Banks Wonder If Basel’s ‘Advanced Approaches’ Is Worth the Trouble
By John Heltman
WASHINGTON — The biggest banks are considering whether to abandon an effort to use their own internal models to help set capital requirements as they examine ways to streamline the post-crisis compliance landscape.  The largest banks fought hard to create the so-called advanced approaches framework in 2007 as part of Basel II, which let institutions with more than $250 billion of assets or $10 billion of on-balance-sheet international exposure develop internal models for assessing risk-based capital compliance.  The program was intended to let banks have a better chance to demonstrate their compliance — and potentially lower capital requirements — but several banking industry insiders are wondering if it’s worth the effort, given other safeguards in place that prevent them from holding lower capital.… Karen Shaw Petrou, managing partner at Federal Financial Analytics, said the advanced-approaches program is made less useful if risk-weighted assets are not the binding capital constraint that banks face.
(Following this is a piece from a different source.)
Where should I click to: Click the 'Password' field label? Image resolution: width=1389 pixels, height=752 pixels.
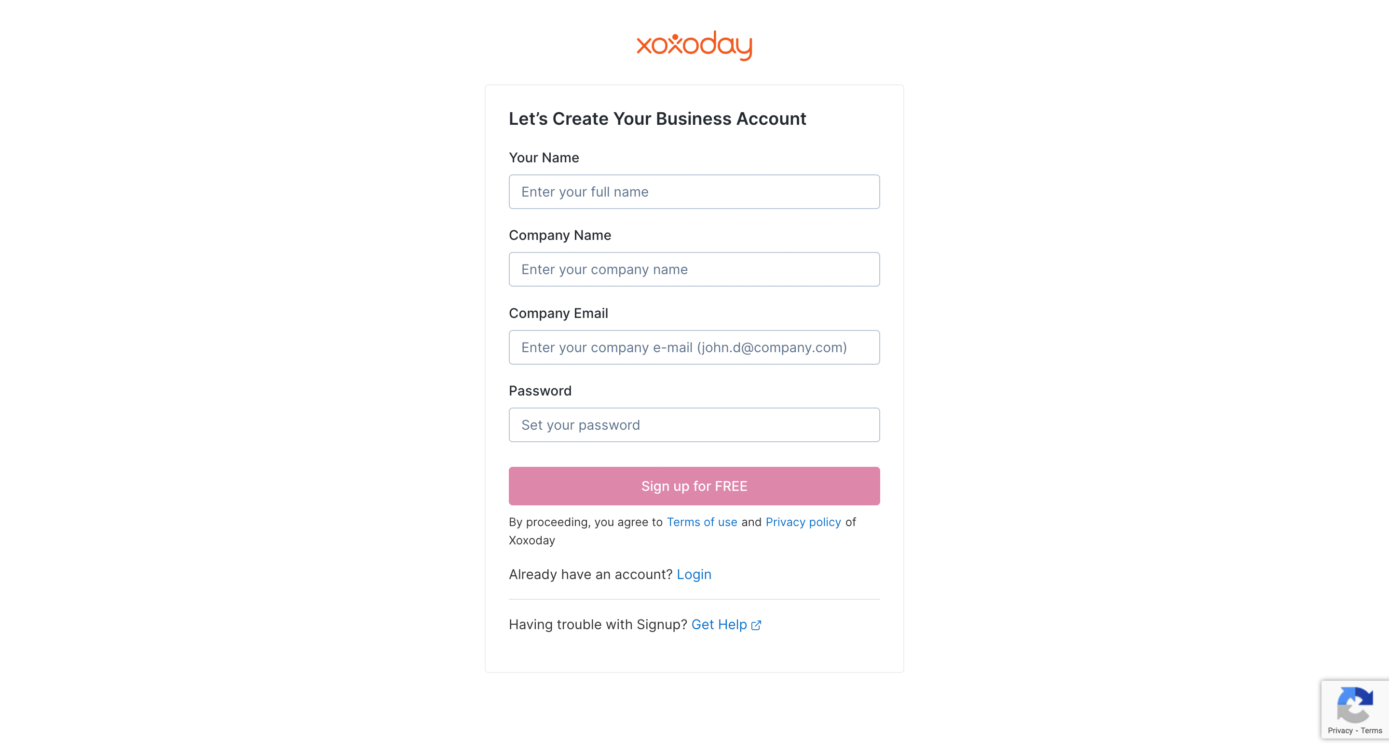click(540, 391)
A recently enacted supplementary leverage ratio limits the largest banks’ ability to hold less capital. As a result, going through the costly process of developing granular models to assess risk-based capital is a pointless exercise.  “These advanced approaches do better track risk, but they’re very expensive to do, and why would a bank invest in all of that when the binding constraint is the leverage capital ratio anyhow?” Petrou said.… Petrou said the banks pushed for the provision in Basel II in part because the risk weighting in Basel I accords was so primitive, effectively treating secured loans from reputable borrowers the same as far riskier loans. That structure incentivized banks to engage in more risk taking, since the capital required to backstop a safe loan is the same as that required to backstop a risky one while the returns are far different.  “They wanted it in part because Basel I was stupid,” Petrou said. “That created a significant amount of structural risk-taking.